# TEXT BLOCK
§ §

Several of Boston’s coveted players became free agents this off-season. Those coveted players who also finished their contracts included David “Big Papi” Ortiz, who had a .270 batting average, 32 home runs and 102 runs batted in; Adrian Beltre, who had a .321 average, 28 home runs and 102 runs batted in; and Victor Martinez, who hit for a .302 average, 20 home runs and 79 runs batted in. Jason Bay, who replaced Manny Ramirez in left field, additionally became a free agent. In 2010, Bay hit for a .257 batting average, six home runs and 47 runs batted in. With all that run production, the Red Sox potentially could have lost a large portion of offensive power this off-season, going against the Red Sox’s history as a powerhouse. If Theo Epstein did not plan on signing any of these players again, the Red Sox would have been left crippled offensively.

The players that were released included left fielder Jason Bay, catcher Victor Martinez,and third baseman Adrian Beltre. Bay, Beltre and Martinez hit a combined 54 home runs during the 2010 season and they also batted in a combined 228 runs. The Sox would be in series trouble if they did not replace these power hitters.

The Red Sox countered their losses with acquisitions of major talent including former right-handed setup pitcher for the Chicago White Sox Bobby Jenks. In the 2010 season Jenks had a 14-18 record, 3.40 ERA and has earned 173 saves in his career; Jenks now has a two-year $12 million contract with the Red Sox. The Red Sox also acquired Adrian Gonzalez, former first baseman for the San Diego Padres for eight years, for an estimated $161 million. Gonzalez was the No. 1 draft pick in 2000 and since then has hit 161 home runs with the Padres with 501 runs batted in. The Red Sox also signed defensive all-star Carl Crawford. Crawford played center field for the Tampa Bay Rays and was awarded the 2010 Golden Glove award for outstanding defense in Center Field. Crawford will be in Boston for seven years at $142 million.

§ §

Collected data
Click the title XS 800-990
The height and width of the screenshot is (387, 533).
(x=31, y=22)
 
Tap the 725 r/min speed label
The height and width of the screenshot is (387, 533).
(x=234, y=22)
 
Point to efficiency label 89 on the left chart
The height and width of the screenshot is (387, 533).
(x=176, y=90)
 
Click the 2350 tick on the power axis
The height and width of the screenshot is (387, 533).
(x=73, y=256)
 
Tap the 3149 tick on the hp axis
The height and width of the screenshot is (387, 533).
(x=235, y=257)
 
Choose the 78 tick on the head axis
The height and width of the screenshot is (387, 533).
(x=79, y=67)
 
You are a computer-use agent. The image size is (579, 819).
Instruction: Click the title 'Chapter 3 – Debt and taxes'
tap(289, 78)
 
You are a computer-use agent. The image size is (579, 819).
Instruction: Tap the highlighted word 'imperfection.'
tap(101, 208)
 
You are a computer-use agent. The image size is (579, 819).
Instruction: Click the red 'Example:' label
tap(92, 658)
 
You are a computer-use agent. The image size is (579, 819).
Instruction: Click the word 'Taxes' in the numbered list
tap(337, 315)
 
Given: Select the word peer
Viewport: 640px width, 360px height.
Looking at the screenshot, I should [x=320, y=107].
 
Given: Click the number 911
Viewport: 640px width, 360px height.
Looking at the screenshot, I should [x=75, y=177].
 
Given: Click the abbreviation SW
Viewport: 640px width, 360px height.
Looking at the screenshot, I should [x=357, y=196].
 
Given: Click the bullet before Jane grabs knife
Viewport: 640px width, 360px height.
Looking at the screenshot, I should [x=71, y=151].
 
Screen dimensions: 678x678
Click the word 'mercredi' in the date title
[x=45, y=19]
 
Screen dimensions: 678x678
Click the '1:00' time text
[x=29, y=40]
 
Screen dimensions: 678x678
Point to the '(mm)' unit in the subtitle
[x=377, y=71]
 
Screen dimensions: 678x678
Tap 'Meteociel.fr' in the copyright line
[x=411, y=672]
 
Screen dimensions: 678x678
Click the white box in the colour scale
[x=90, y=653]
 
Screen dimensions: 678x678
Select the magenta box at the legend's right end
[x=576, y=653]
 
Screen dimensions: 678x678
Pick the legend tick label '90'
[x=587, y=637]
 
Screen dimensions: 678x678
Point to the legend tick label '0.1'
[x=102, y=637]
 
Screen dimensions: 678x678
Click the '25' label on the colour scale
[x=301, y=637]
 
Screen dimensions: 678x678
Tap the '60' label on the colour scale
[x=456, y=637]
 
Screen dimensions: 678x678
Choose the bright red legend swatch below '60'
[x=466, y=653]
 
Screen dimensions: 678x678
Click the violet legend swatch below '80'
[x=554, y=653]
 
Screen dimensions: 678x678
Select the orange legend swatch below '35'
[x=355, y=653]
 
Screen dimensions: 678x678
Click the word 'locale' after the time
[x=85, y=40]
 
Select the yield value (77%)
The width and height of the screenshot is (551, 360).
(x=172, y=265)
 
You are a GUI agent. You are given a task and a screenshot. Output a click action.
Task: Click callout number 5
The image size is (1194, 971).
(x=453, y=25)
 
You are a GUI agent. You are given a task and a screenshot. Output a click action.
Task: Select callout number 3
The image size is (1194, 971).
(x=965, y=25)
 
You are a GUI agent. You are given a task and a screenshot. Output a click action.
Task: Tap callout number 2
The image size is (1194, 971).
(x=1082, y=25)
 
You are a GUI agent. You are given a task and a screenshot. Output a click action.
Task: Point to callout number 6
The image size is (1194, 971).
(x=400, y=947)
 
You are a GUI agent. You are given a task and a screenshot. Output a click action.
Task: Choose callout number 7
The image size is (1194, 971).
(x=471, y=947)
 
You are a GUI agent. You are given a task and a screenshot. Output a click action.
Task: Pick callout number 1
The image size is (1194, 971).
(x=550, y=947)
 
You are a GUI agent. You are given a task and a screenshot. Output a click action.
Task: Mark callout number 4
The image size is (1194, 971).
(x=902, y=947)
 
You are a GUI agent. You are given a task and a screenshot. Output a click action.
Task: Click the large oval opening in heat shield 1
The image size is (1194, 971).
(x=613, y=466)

§ §

# TO DO
According to the text on the Red Sox off-season, what contract terms did Carl Crawford receive from Boston? The entries are separate material and have no connection to the text.

# WRITTEN ANSWER
Seven years at $142 million.